Zara maju sebentar untuk memberikan tissue kemudian kembali ke posisi semula. Mereka bertiga hanya diam di belakang Xena, saling mengucap doa dalam hati masing-masing.
Dulu, waktu Bunda divonis kanker oleh Dokter, dunia Xena serasa runtuh. Xena kemudian menjadi saksi perubahan fisik Ibundanya, tubuh yang semula sehat dalam sekejap terlihat mengkhawatirkan. Setiap malam Xena selalu ketakutan, sekolah pun jadi tidak tenang, mungkin itu juga alasannya dia hanya mempunyai 4 teman di SMA. Dia tidak sempat bahkan untuk mencoba berteman dengan yang lainnya.
Xena masih ingat betul permintaan egoisnya pada Tuhan waktu itu, Xena ingin Ibundanya sembuh, Xena ingin Ibundanya hidup lebih lama daripada dirinya, kalau perlu ia saja yang mati saat itu. Xena tidak ingin ditinggalkan. Baginya, lebih baik meninggalkan daripada ditinggalkan, ia tidak ingin merasakan sakitnya. Namun pada akhirnya permintaan itu tidak dikabulkan, Tuhan lebih sayang Bunda.
“Bunda gimana disana? Semoga Bunda baik. Nana kangen, Bun. Nana mau ketemu Bunda, main ke mimpi Nana, ya?”
“Bunda jangan sedih ya, tapi Nana mau jujur, Nana bingung sama hidup Nana, kok gini ya Bun? Nana masih hidup, tapi nggak merasa hidup.”
Xena pernah baca dalam sebuah buku, katanya, banyak manusia yang dikubur saat tua namun sebenarnya sudah mati di umur 20-an. Dulu Xena tak begitu mengerti maksudnya, namun sekarang dia bisa memahami.
Hidupnya diambang. Dia masih hidup, tapi tak merasa hidup. Halfway dead, partially alive. Apa mungkin karena dia tidak bersyukur? Atau karena hidupnya memang berat dan dia belum bisa sepenuhnya kuat? Yang pasti, jiwanya bagai hilang sebagian sepeninggal Ibundanya.
“Tapi Bunda selalu ingetin Nana buat jadi anak yang kuat kan Bun? Nana bakal berusaha lagi, supaya Bunda tenang dan senang disana.…pelan-pelan nggak apa-apa ya Bun?

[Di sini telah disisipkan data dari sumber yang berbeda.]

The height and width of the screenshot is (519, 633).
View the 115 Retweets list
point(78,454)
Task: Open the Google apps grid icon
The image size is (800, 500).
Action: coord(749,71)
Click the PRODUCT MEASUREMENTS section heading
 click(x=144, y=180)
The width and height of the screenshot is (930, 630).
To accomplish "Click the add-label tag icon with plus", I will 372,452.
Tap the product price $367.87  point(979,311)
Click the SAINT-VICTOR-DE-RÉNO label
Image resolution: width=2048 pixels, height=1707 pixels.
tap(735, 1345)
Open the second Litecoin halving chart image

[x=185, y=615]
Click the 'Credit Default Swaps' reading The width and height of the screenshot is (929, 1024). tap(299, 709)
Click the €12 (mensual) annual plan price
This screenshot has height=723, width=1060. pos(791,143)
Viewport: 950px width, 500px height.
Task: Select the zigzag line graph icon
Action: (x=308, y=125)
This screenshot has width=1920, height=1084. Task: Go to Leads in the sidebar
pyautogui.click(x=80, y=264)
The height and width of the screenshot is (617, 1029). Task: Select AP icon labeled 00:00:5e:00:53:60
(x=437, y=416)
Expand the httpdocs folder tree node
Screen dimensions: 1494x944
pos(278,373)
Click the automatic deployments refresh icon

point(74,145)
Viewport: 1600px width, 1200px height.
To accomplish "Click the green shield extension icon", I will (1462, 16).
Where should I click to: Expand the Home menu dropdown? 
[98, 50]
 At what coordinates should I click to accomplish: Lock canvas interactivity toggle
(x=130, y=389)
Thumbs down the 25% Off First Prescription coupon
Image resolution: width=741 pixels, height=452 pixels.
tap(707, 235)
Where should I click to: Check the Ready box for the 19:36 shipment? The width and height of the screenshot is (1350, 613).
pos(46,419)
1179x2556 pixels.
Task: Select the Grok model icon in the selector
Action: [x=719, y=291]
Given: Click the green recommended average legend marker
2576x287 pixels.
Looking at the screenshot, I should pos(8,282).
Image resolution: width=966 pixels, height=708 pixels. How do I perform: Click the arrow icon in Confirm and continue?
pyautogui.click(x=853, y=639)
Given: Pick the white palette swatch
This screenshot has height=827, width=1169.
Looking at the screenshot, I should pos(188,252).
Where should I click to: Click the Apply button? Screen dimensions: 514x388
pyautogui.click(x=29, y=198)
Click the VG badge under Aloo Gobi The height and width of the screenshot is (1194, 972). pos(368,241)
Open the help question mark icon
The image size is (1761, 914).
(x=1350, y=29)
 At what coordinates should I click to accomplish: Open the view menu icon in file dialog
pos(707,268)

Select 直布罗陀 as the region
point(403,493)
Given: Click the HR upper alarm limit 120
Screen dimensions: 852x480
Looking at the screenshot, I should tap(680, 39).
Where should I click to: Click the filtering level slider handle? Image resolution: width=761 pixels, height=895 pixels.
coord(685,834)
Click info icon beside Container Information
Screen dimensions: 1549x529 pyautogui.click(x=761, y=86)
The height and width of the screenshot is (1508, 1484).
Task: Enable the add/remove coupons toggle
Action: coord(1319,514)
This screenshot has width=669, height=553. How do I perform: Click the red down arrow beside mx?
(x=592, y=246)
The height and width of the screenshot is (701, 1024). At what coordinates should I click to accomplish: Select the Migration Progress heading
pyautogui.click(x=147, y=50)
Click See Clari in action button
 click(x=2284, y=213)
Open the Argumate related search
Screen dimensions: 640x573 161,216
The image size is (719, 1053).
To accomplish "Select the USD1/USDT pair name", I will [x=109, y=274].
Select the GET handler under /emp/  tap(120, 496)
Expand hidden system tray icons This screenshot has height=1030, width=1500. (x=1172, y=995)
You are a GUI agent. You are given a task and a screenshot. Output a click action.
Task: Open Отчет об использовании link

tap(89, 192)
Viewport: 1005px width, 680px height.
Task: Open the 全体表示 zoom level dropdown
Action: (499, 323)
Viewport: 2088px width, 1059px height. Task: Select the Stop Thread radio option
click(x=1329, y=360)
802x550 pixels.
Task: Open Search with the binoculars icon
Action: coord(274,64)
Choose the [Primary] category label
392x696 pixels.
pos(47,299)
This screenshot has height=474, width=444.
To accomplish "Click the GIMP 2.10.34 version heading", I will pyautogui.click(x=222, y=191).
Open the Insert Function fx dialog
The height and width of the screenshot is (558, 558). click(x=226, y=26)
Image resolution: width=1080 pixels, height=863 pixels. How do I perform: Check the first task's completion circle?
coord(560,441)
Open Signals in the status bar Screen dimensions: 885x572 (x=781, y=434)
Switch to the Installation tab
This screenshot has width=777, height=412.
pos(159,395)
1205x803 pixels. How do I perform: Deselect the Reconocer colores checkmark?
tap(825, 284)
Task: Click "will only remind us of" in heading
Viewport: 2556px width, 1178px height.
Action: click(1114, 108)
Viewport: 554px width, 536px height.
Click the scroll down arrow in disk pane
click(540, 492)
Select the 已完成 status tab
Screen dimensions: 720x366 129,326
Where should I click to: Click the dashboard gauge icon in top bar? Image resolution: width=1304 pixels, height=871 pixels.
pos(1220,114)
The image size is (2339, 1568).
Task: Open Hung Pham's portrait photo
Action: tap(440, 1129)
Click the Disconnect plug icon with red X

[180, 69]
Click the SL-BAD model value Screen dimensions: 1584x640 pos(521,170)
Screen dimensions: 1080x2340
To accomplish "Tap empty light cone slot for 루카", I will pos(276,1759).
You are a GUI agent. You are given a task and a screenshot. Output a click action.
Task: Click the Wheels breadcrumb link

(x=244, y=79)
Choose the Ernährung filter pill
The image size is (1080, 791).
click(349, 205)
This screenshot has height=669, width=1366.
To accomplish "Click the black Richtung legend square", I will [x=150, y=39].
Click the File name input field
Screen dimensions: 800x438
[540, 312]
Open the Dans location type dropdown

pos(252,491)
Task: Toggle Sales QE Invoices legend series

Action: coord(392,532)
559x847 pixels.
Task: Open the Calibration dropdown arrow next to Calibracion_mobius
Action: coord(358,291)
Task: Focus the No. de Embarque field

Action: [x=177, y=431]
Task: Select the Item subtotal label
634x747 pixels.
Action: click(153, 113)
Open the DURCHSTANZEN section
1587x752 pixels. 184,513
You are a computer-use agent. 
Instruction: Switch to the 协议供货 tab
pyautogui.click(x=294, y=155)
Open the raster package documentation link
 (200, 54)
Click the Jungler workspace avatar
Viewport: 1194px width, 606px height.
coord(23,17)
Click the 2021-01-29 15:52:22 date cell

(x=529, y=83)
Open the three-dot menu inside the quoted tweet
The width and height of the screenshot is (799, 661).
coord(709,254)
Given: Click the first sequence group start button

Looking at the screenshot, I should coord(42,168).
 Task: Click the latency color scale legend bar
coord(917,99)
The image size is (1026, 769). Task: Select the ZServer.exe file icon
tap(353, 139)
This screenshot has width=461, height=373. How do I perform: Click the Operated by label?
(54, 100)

Ohya, Nana juga punya 3 sahabat baik, sekarang mereka ikut kesini…ikut doain Bunda.” Xena mengusap air matanya, kemudian mengangkat kedua tangannya lalu berdoa dengan khusyu, mengharapkan tempat terbaik untuk Bunda disisiNya.
Xena berdiri setelah selesai berdoa, Zara langsung merengkuhnya kemudian mendekapnya. Hatinya ikut sakit melihat Xena, dia turut menyaksikan jatuh bangun hidup Xena, segala kesulitan dan kesedihan yang ia lalui, dia tahu. Dia pun tahu pasti, kehilangan Bunda adalah patah hati terbesar bagi Xena.